— Begin Records to process —

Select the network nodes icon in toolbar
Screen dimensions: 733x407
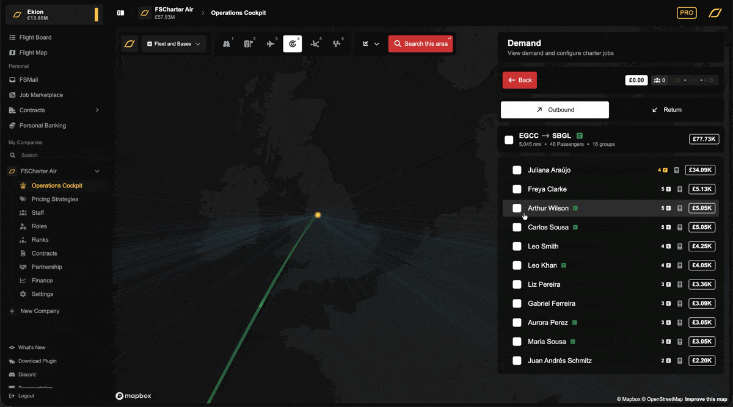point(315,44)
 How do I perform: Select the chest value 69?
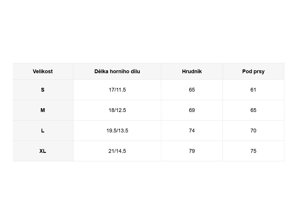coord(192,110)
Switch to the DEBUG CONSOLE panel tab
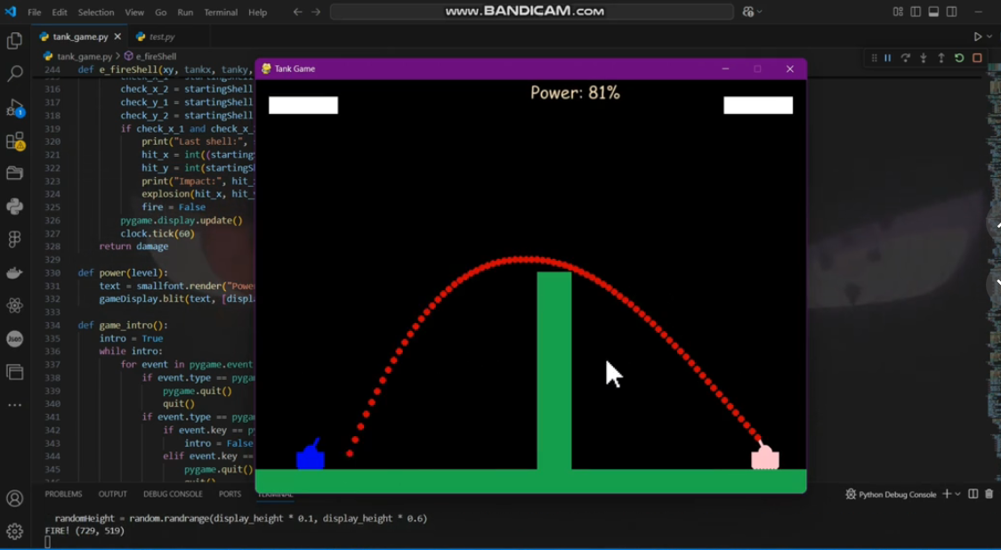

— End Records to process —
— Begin Records to process —

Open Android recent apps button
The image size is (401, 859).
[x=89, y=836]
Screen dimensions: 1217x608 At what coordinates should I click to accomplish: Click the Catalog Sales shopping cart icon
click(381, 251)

— End Records to process —
— Begin Records to process —

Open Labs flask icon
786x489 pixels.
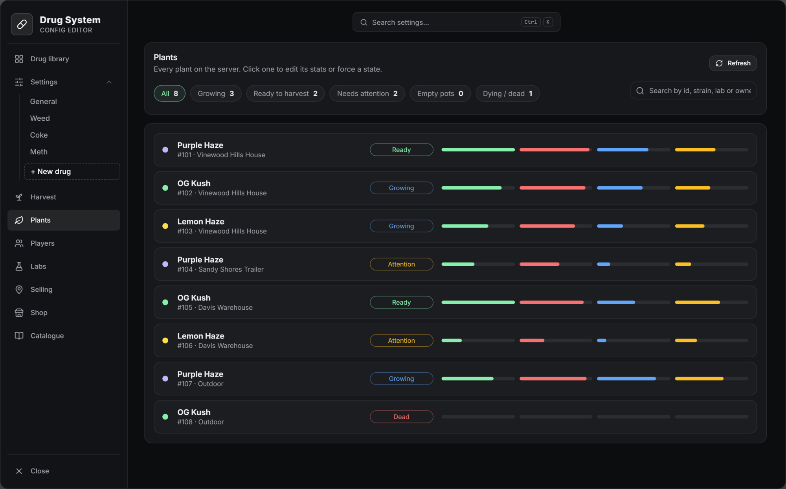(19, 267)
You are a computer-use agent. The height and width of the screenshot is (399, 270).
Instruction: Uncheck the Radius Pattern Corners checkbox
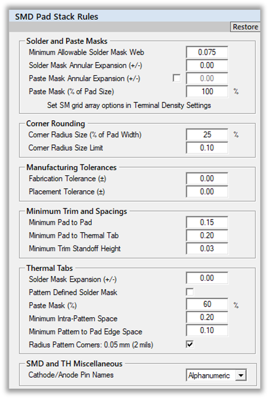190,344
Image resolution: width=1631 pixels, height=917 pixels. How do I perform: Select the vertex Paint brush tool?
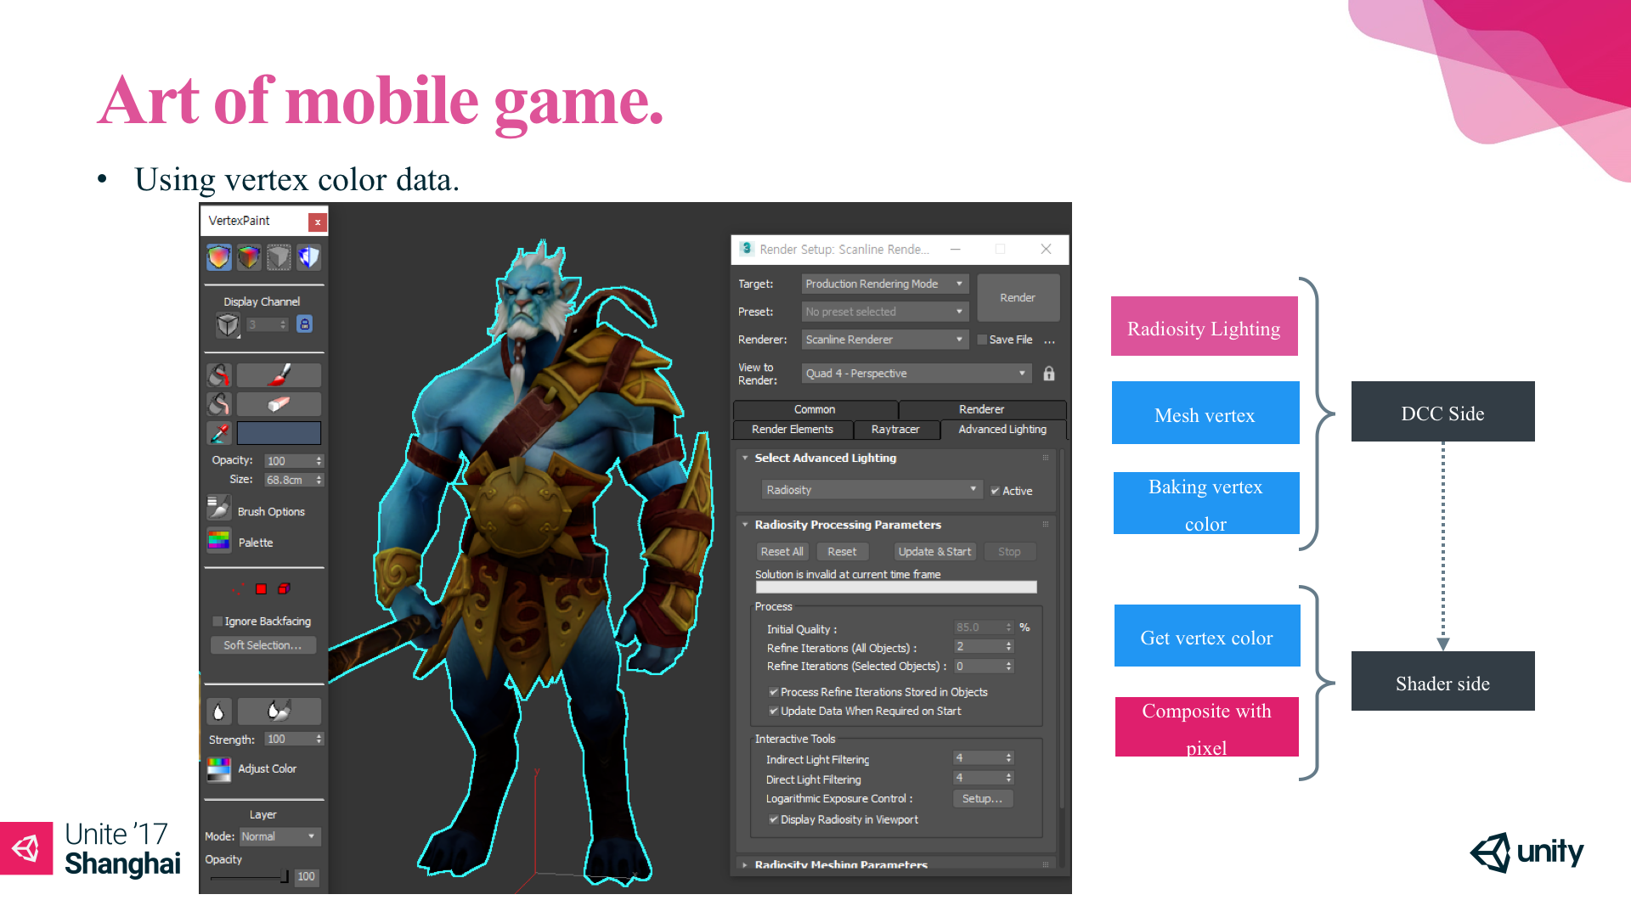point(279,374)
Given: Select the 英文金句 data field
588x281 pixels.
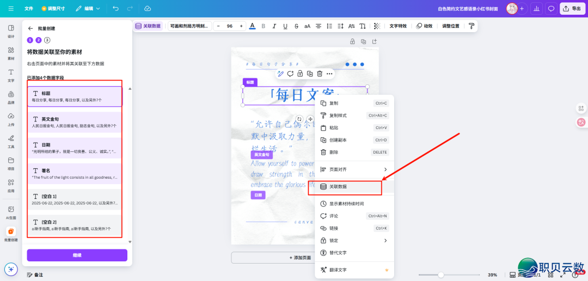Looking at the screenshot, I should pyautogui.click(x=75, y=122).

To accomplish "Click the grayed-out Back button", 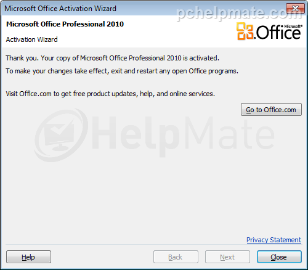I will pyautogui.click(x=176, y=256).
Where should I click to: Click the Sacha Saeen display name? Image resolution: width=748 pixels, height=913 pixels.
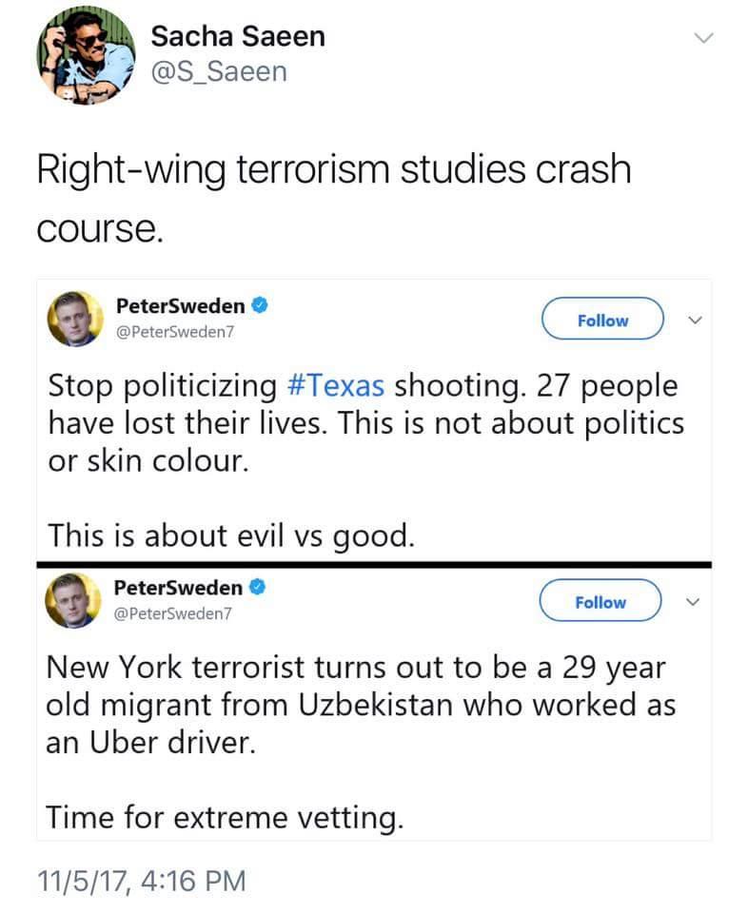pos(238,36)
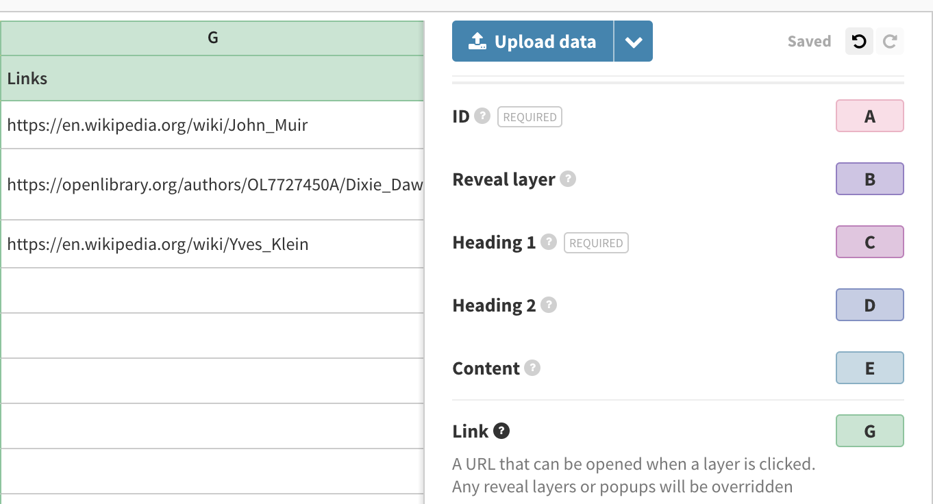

— End Records to process —

### Your task:
Rewrite the lines from the one with "Select the network nodes icon in toolbar" to the one with "Switch to the DEBUG CONSOLE panel tab", replacing "Select" with "Choose" and keeping everything else the same. Omit the pictures.

### Exercise answer:
Choose the network nodes icon in toolbar
Screen dimensions: 733x407
point(315,44)
 How do I perform: Choose the chest value 69?
coord(192,110)
Switch to the DEBUG CONSOLE panel tab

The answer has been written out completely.